T° augmenter = amplification plus faible

(les conséquences sont inversement proportionnel au temps)

54
Q

Quel serait les conséquences d’une faible concentration d’ADN cibles dans une réaction de PCR?

A

Ça provoque une amplification plus faible

55
Q

Quels seraient les conséquences d’une forte concentration d’ADN cibles dans une réaction de PCR?

A

1) augmentation considérable de l’amplification non-spécifique
2) Provoque un effet de dilution avec les autres composants du mélange: l’augmentation d’ADN cible fait en sorte que l’amplification est beaucoup plus faible et une dilution de la spécificité.

56
Q

Sur gel d’électrophorèse post-PCR, Que signifie la présence d’une trainer blanchâtre ?

A

Ça représente une amplification non-spécifique, l’effet de dilution peut annuler la présence d’ADN cible.

57
Q

Quel serait l’impact d’une Diminution ou d’une Augmentation de la concentration de MgCl2 dans une réaction de PCR?

A

Diminution = amplification plus faible

Augmentation = favorise le non-spécifique car ça agit comme une colle pour les amorces sur l’ADN.

58
Q

Quel serait l’impact d’une Diminution ou d’une Augmentation de la concentration des amorces dans une réaction de PCR?

A

Diminution = amplification plus faible

Augmentation = amorces vont coller à des séquences non-spécifique et donc favoriser l’amplification non-spécifique

59
Q

Quel serait l’avantage d’augmenter le temps d’élongation au fur et a mesure que la réaction de PCR avance?

A

Comme il y a de moins en moins de briques disponible pour la constructions de nouvelles molécules, augmenter le temps faciliterait le travail de la polymérase et comme ça on s’assure que tous les produits amplifier seront complets.

60
Q

Qu’est-ce qui dicte la température d’élongation utiliser dans la réaction de PCR?

A

ça dépend de l’enzyme ADN polymérase utiliser pour la réaction.
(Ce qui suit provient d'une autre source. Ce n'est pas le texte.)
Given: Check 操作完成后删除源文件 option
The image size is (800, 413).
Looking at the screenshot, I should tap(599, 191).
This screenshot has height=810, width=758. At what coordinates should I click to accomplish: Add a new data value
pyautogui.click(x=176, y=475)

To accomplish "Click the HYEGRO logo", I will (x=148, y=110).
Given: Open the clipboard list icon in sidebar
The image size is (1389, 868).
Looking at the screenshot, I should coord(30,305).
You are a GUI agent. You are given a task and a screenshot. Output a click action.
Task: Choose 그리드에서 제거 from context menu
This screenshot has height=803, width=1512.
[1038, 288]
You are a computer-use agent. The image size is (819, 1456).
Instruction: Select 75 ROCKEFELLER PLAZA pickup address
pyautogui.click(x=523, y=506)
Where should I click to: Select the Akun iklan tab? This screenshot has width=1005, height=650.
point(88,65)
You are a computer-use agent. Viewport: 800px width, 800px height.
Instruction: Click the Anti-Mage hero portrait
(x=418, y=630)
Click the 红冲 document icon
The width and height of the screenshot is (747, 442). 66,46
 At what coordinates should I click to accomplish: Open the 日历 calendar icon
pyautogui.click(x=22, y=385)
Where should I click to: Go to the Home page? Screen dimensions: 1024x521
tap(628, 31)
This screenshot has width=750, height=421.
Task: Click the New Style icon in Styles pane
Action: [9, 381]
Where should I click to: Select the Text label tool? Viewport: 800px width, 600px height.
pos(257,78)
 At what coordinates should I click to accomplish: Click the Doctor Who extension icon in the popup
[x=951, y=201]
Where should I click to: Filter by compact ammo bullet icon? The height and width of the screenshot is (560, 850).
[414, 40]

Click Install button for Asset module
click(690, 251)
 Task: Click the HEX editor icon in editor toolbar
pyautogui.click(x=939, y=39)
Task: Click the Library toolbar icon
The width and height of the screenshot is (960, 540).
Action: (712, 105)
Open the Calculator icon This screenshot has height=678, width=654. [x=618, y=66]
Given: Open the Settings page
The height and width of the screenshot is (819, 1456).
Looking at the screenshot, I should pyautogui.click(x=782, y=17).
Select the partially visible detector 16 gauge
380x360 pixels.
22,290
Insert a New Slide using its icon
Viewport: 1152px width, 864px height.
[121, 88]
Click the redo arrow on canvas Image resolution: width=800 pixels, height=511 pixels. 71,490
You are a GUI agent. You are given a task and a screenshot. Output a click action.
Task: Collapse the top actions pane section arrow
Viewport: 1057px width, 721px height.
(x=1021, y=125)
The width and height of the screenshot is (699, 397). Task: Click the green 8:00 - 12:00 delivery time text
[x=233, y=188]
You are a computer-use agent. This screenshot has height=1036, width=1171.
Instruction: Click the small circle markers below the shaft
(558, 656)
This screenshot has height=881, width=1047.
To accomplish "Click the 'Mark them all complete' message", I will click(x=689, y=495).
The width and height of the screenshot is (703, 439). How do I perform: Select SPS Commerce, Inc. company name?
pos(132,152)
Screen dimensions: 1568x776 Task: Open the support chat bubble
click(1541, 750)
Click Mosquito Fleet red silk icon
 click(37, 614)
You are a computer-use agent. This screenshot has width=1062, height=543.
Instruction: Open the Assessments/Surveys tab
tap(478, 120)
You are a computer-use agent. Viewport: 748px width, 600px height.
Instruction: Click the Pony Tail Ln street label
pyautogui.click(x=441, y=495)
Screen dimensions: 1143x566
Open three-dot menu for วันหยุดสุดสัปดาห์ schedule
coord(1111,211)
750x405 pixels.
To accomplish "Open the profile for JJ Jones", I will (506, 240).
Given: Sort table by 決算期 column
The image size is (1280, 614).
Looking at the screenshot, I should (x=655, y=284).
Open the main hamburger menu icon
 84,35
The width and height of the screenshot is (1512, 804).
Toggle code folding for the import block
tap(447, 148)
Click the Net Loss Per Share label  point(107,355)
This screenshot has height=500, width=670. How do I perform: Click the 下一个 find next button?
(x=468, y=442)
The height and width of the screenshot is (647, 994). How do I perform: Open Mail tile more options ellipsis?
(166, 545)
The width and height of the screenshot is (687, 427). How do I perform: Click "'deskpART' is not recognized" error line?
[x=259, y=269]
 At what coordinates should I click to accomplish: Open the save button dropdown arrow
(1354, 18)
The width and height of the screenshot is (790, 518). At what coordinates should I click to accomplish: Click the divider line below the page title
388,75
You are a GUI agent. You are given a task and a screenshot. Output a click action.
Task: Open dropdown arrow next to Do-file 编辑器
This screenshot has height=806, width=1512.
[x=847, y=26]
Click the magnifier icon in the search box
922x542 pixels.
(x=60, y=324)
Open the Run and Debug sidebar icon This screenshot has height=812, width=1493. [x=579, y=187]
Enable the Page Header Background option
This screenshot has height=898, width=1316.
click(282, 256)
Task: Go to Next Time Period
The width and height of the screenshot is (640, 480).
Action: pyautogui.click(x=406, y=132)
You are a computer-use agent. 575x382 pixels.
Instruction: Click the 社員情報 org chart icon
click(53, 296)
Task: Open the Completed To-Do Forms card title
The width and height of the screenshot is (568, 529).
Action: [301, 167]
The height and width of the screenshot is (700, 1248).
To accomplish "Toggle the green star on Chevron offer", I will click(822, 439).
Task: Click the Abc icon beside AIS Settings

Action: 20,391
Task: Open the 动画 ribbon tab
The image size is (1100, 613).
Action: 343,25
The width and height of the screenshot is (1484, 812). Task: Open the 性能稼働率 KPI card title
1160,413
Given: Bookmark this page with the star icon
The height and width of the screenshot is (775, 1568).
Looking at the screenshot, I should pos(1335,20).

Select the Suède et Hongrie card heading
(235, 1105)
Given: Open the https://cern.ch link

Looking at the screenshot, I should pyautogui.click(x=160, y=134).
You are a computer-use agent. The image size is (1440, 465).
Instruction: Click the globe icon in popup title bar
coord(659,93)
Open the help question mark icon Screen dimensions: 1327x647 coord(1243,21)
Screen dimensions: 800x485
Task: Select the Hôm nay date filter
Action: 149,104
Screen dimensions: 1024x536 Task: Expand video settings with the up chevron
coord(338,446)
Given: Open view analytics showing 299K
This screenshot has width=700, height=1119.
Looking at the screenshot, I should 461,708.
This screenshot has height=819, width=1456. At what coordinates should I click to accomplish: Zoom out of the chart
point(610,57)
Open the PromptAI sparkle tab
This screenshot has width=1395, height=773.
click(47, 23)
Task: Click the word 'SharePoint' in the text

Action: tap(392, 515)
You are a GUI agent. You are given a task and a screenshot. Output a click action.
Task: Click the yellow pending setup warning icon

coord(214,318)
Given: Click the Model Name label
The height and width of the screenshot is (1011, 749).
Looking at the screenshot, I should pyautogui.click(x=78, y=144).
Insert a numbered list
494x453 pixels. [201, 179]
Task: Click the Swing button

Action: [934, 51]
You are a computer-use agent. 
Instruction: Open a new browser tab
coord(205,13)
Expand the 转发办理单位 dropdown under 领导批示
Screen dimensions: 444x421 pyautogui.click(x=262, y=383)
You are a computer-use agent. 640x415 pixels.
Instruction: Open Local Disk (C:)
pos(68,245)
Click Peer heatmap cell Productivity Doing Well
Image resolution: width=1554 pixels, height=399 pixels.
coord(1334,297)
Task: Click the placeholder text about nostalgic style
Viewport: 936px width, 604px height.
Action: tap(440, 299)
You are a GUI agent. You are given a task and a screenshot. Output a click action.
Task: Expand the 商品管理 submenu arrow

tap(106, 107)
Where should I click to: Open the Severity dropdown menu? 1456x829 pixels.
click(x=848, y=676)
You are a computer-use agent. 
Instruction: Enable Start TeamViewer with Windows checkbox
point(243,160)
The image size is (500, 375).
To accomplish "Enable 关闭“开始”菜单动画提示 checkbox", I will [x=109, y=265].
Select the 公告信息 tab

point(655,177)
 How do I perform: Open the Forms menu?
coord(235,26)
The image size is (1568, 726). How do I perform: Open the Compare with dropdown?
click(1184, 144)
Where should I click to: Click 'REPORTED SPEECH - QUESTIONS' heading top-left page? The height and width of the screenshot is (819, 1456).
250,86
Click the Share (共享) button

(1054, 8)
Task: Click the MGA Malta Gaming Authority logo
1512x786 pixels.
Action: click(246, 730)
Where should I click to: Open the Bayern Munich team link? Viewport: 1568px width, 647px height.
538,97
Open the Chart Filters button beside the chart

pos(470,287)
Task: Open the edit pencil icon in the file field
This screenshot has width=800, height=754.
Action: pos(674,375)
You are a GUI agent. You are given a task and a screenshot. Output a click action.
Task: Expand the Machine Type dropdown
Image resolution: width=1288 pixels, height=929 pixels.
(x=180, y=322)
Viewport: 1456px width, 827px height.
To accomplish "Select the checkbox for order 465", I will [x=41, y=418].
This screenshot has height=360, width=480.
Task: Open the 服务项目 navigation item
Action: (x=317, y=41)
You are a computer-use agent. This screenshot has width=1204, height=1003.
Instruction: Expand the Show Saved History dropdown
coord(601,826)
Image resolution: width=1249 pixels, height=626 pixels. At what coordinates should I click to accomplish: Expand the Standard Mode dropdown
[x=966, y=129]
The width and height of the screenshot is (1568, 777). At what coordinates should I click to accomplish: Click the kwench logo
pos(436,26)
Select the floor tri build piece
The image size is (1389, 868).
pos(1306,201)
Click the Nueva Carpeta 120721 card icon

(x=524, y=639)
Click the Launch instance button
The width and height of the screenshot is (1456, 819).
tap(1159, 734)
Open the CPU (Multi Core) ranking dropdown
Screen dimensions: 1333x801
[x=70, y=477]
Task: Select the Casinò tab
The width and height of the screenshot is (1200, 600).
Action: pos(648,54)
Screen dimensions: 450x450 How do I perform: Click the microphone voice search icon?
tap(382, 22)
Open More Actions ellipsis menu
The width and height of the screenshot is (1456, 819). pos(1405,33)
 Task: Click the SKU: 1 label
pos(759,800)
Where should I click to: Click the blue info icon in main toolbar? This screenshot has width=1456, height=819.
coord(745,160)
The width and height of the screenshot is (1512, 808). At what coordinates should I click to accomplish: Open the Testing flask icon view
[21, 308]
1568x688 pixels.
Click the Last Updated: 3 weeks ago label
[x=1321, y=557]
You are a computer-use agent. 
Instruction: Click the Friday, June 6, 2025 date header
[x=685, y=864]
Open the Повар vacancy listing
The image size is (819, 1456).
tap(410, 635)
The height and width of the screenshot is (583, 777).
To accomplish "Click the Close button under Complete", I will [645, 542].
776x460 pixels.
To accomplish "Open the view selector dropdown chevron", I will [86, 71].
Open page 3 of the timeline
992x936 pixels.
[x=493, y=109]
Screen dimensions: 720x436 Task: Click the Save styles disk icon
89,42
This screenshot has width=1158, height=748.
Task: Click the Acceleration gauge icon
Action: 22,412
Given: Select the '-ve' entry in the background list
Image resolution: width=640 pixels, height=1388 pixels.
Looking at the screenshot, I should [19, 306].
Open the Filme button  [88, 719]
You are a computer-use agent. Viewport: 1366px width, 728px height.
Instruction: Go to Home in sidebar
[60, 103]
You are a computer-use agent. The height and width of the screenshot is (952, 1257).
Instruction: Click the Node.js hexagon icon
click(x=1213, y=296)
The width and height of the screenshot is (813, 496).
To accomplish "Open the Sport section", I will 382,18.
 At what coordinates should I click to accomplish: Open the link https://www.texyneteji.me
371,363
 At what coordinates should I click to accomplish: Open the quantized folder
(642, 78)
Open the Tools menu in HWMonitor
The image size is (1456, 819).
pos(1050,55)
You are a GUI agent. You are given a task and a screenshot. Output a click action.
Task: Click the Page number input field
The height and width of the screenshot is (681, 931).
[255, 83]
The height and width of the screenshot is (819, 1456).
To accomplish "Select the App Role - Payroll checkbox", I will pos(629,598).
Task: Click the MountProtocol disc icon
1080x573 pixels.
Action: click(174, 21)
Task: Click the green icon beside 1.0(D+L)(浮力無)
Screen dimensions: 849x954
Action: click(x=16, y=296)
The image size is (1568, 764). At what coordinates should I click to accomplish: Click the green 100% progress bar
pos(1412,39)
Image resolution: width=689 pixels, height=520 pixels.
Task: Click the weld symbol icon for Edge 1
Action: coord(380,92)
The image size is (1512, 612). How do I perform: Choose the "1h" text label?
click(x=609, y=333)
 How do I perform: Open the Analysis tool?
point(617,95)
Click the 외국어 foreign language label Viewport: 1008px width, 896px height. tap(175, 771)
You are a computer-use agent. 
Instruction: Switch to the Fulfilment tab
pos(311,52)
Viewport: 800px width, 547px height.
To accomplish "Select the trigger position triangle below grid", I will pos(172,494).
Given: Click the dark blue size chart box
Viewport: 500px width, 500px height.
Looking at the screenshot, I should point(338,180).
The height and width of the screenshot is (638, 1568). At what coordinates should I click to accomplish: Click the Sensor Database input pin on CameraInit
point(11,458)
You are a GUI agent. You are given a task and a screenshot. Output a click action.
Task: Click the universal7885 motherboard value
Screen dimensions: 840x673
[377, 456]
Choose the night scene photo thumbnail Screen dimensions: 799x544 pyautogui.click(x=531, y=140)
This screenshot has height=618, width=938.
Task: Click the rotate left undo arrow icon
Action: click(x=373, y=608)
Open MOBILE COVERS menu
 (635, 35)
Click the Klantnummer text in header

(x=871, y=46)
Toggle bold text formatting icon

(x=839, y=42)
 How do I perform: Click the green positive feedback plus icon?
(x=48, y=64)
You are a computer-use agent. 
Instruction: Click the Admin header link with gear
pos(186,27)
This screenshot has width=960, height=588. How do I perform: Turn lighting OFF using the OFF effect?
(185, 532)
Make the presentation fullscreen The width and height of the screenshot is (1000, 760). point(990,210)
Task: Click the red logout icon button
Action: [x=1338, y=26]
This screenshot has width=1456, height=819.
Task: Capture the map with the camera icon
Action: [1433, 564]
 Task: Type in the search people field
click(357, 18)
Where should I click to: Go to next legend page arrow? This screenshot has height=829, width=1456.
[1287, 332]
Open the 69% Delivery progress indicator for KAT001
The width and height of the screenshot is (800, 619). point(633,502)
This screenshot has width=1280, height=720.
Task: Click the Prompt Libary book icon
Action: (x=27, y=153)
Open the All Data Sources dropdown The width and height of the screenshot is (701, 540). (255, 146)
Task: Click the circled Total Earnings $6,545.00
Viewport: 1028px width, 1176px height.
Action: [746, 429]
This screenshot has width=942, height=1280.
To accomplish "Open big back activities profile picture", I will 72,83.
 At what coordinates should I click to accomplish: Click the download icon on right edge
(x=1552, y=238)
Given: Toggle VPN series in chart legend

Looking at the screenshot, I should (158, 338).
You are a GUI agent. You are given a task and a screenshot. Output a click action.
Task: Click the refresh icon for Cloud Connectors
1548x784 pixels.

Certaine sont plus rapide que d’autre, mais l’ensemble des polymérases travaille entre 68-75 °C. Avec la Taq polymérase, la T° optimale est de 72°C

61
Q

À quoi sert l’étape d’élongation finale de 7 minutes à la fin de la réaction de PCR?

A

Cette étape permet de s’assurer que tous les produits amplifier durant la réaction sont tous double brin et entier.

62
Q

Durant le laboratoire, la température d’hybridation utiliser pour les amorces PCR1 et PCR2 était de 8-9 °C au dessus des leur Tm. (66°C pour un Tm de 57-58°C). Quels sont les 3 modifications possibles des conditions expérimentale qui peuvent compensé l’augmentation de la T° ?

A

1) Augmenter la concentration des amorces
2) Augmenter le concentration de MgCl2 >1,5mM
3) Augmenter le temps d’Appariement.

c’est 3 conditions favorisent le non-spécifique qui permettrait de balancer la trop grande augmentation du spécifique et donc compensé la diminution de l’amplification.